CONSIGNE:
Recopiez à l'identique le passage de l'extrait sur les réacteurs de Doel 3 et Tihange 2 situé entre « L'arrêt du réacteur » et « mêmes contrôles approfondis. », ces deux bornes comprises.

____ EXTRAIT

L'arrêt du réacteur numéro 3 de la centrale nucléaire de Doel, dans le nord de la Belgique, près d'Anvers, a été prolongé d'un mois, jusqu'à la fin septembre, afin de permettre les analyses sur les "potentielles fissures" de sa cuve, a annoncé mardi l'électricien Electrabel (GDF Suez). L'autre réacteur belge équipé d'une cuve provenant du même fournisseur, Tihange 2, près de Liège, sera arrêté à partir du 17 août et ne devrait pas redémarrer avant le 2 octobre, selon Electrabel, afin de subir les mêmes contrôles approfondis.

En fait, les chances sont minces de voir ces réacteurs redémarrer un jour ainsi que l'a souligné la semaine dernière le directeur de l'Agence fédérale belge de contrôle nucléaire (AFCN) Willy De Roovere. Il s'est vendredi déclaré "sceptique" quant à la possibilité de relancer Doel 3. Des contrôles renforcés ont détecté en juillet des indices de fissures sur la cuve de ce réacteur qui fonctionne depuis près de trente ans. Or, il est quasi impossible de réparer ou de remplacer la cuve d'une centrale nucléaire.

________
____ DONNÉES FOURNIES

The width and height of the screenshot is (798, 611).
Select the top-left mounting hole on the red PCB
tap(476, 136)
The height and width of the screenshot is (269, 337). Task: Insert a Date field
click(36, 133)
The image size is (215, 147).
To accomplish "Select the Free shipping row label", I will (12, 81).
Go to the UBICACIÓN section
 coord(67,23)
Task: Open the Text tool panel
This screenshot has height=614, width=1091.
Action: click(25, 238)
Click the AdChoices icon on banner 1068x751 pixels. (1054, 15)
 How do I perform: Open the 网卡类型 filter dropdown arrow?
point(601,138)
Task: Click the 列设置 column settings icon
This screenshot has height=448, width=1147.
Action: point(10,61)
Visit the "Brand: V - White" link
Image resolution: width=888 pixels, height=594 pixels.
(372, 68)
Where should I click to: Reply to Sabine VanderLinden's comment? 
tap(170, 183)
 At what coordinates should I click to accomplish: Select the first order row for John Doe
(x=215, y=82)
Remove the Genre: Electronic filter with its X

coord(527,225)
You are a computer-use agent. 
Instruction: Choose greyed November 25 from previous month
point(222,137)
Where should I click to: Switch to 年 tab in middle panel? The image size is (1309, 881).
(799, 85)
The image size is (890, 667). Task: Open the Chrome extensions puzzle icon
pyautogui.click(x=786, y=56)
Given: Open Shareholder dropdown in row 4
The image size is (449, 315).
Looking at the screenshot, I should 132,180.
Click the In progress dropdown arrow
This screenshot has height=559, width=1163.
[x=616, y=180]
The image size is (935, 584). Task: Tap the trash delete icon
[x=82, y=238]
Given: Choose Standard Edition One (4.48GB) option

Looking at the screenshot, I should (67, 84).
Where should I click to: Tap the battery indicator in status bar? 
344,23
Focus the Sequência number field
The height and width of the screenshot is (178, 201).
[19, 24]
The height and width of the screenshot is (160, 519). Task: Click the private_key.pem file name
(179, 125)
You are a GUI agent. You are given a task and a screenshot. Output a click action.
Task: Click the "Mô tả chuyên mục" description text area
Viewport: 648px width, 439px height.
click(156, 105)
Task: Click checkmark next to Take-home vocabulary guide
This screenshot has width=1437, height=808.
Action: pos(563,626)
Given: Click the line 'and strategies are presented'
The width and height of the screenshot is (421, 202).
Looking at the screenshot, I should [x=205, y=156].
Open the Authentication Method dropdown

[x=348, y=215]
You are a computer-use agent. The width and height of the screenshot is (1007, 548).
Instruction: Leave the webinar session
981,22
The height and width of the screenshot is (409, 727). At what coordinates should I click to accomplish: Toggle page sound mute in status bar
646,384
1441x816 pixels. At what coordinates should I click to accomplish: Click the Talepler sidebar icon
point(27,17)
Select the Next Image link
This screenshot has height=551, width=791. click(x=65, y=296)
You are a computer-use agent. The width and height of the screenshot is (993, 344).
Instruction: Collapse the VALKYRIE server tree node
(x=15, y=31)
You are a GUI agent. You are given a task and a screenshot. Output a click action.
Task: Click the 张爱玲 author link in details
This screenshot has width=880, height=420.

________

RÉPONSE:
L'arrêt du réacteur numéro 3 de la centrale nucléaire de Doel, dans le nord de la Belgique, près d'Anvers, a été prolongé d'un mois, jusqu'à la fin septembre, afin de permettre les analyses sur les "potentielles fissures" de sa cuve, a annoncé mardi l'électricien Electrabel (GDF Suez). L'autre réacteur belge équipé d'une cuve provenant du même fournisseur, Tihange 2, près de Liège, sera arrêté à partir du 17 août et ne devrait pas redémarrer avant le 2 octobre, selon Electrabel, afin de subir les mêmes contrôles approfondis.